The metabolism of the chloronicotinyl insecticide imidacloprid is strongly influenced by the method of application. Whilst in foliar application most of the residues on the leaf surface display unchanged parent compound, most of the imidacloprid administered to plants by soil application or seed treatment is metabolized more or less completely, depending on plant species and time. The present study revealed that certain metabolites of imidacloprid which have been described in crop plants are highly active against aphid pests in different types of bioassays. Some of these metabolites showed a high oral activity against the green peach aphid (Myzus persicae), and the cotton aphid (Aphis gossypii). The aphicidal potency of the metabolites investigated was weaker in aphid dip tests than in oral ingestion bioassays using artificial double membranes. The most active plant metabolite was the imidazoline derivative of imidacloprid. The LC50 values of this metabolite for M. persicae and A. gossypii in oral ingestion bioassays were in the lower ppb-range, i.e. 0·0044 and 0·0068 mg litre-1, respectively. Most of the other reported metabolites showed much weaker activity. Compared to imidacloprid, the imidazoline derivative showed superior affinity to housefly (Musca domestica) head nicotinic acetylcholine receptors, while all other metabolites were less specific than imidacloprid. It seems possible that, after seed treatment or soil application, a few of the biologically active metabolites arising are acting in concert with remaining levels of the parent compound imidacloprid, thus providing good control and long-lasting residual activity against plant-sucking pests in certain crops.
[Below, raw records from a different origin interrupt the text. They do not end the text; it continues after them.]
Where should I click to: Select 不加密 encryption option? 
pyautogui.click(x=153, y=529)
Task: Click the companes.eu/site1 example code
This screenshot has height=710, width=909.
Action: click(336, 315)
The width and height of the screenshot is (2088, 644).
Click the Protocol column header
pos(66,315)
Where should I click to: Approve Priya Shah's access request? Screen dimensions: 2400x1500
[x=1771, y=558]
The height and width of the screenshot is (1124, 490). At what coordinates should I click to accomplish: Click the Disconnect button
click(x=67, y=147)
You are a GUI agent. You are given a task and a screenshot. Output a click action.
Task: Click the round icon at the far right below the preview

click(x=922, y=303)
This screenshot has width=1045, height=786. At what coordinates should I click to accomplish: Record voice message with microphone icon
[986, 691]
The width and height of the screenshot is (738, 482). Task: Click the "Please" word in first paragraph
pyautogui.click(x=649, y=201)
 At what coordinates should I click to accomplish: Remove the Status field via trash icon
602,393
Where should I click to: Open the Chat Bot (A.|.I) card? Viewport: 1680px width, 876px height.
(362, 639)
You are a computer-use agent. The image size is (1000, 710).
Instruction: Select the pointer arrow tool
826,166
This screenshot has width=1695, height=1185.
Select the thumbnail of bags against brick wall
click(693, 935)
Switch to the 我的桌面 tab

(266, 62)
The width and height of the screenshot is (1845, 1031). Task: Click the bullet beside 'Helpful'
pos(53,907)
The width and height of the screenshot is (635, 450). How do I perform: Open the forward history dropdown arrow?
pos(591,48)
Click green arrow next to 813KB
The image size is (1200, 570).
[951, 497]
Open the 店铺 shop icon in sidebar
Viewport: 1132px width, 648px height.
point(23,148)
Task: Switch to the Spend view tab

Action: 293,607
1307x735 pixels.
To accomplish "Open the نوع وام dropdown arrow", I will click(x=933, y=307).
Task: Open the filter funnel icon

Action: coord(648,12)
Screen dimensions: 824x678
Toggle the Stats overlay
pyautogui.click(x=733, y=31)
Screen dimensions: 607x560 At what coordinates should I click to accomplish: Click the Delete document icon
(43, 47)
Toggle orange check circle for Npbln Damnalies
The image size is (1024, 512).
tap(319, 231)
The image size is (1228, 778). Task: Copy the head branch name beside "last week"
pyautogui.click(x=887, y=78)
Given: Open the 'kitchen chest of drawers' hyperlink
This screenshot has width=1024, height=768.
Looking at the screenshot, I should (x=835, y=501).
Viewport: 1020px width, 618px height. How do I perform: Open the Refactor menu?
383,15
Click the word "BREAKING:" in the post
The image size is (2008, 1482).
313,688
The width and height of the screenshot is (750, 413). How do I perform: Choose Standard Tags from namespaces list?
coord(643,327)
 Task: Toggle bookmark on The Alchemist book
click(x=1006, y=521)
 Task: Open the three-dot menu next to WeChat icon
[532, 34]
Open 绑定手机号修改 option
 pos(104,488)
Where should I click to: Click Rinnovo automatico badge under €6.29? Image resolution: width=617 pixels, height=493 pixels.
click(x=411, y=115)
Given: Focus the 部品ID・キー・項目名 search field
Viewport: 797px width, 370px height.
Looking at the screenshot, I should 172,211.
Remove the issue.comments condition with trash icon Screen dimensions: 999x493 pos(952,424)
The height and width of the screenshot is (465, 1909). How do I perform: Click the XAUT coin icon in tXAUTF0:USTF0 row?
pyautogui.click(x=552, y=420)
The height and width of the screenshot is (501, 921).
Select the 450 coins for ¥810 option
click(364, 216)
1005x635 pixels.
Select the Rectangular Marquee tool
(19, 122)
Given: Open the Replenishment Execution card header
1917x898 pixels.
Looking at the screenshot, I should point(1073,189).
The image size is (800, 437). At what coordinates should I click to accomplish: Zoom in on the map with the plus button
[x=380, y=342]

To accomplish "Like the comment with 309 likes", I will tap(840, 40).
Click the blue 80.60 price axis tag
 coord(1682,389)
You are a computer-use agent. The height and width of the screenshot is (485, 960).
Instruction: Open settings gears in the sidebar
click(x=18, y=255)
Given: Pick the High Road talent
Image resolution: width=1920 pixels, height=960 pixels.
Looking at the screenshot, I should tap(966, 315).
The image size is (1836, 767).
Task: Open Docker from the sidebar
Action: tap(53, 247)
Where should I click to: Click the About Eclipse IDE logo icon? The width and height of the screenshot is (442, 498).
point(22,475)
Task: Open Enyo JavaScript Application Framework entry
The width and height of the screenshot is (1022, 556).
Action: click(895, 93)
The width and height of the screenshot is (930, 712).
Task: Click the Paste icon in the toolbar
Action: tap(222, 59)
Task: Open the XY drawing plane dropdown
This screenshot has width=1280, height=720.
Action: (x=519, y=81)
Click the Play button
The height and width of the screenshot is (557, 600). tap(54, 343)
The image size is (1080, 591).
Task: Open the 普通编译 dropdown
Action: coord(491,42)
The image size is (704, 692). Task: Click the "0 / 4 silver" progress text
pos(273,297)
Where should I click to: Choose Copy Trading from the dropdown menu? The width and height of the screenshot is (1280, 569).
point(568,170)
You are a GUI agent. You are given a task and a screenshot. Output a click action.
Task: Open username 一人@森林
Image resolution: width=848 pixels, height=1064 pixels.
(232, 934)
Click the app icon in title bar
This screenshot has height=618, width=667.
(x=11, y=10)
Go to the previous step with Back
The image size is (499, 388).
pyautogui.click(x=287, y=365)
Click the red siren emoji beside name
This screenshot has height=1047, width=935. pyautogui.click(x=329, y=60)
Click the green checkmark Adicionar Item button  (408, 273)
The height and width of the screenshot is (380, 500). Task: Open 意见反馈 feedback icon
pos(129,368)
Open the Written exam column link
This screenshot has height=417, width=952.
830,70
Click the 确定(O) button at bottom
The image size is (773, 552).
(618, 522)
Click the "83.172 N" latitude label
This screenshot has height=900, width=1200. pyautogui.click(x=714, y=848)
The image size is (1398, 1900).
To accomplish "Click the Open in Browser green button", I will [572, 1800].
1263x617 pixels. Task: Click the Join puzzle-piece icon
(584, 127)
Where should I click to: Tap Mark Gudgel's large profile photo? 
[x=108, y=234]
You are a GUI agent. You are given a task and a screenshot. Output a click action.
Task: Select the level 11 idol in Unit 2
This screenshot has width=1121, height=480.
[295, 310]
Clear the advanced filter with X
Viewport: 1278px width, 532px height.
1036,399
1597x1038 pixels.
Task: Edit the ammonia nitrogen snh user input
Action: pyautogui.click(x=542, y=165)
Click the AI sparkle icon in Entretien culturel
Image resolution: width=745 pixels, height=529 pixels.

Aphicidal activity of imidacloprid against a tobacco feeding strain of Myzus persicae (Homoptera: Aphididae) from Japan closely related to Myzus nicotianae and highly resistant to carbamates and organophosphates

We investigated the resistance potential of a red-coloured Japanese strain (JR) of a tobacco feeding form of Myzus persicae (Sulzer) of the M. persicae species complex closely related to the tobacco aphid Myzus nicotianae Blackman. Bioassays were performed with a range of insecticides, imidacloprid, nicotine and cartap, thought to act on nicotinic acetylcholine receptors in vivo , as well as with two conventional insecticides, pirimicarb and oxydemeton-methyl, acting on acetylchol-inesterase (AChE). Compared to a susceptible strain, JR showed high resistance to pirimicarb and oxydemeton-methyl, but was far less resistant to nicotine, cartap and imidacloprid. Imidacloprid was, among the insecticides tested, the most active compound in contact and ingestion bioassays. Compared to the susceptible strain, JR showed four-to seven-fold resistance to imidacloprid depending on the type of bioassay. Resistance factors for other insecticides tested in an oral ingestion bioassay were: cartap five-fold, nicotine nine-fold, oxydemeton-methyl 107-fold and pirimicarb > 385-fold. JR showed high carboxylesterase activity. Polyacrylamide gel electrophoresis indicated esterase FE4 as the major carboxylesterase. As for most M. persicae strains and some Greek strains of M. nicotianae , JR was monomorphic for glutamate oxalacetate transaminase. Studies with pirimicarb showed a marked insensitivity of AChE to inhibition by this chemical, whilst such insensitivity could not be detected with the organophosphate insecticide oxydemeton-methyl. Receptor binding assays with [ 3 H]-imidacloprid in aphid homogenates revealed I 50 -values of 0.4 to 0.8 nM and no statistical difference between the JR and susceptible strain.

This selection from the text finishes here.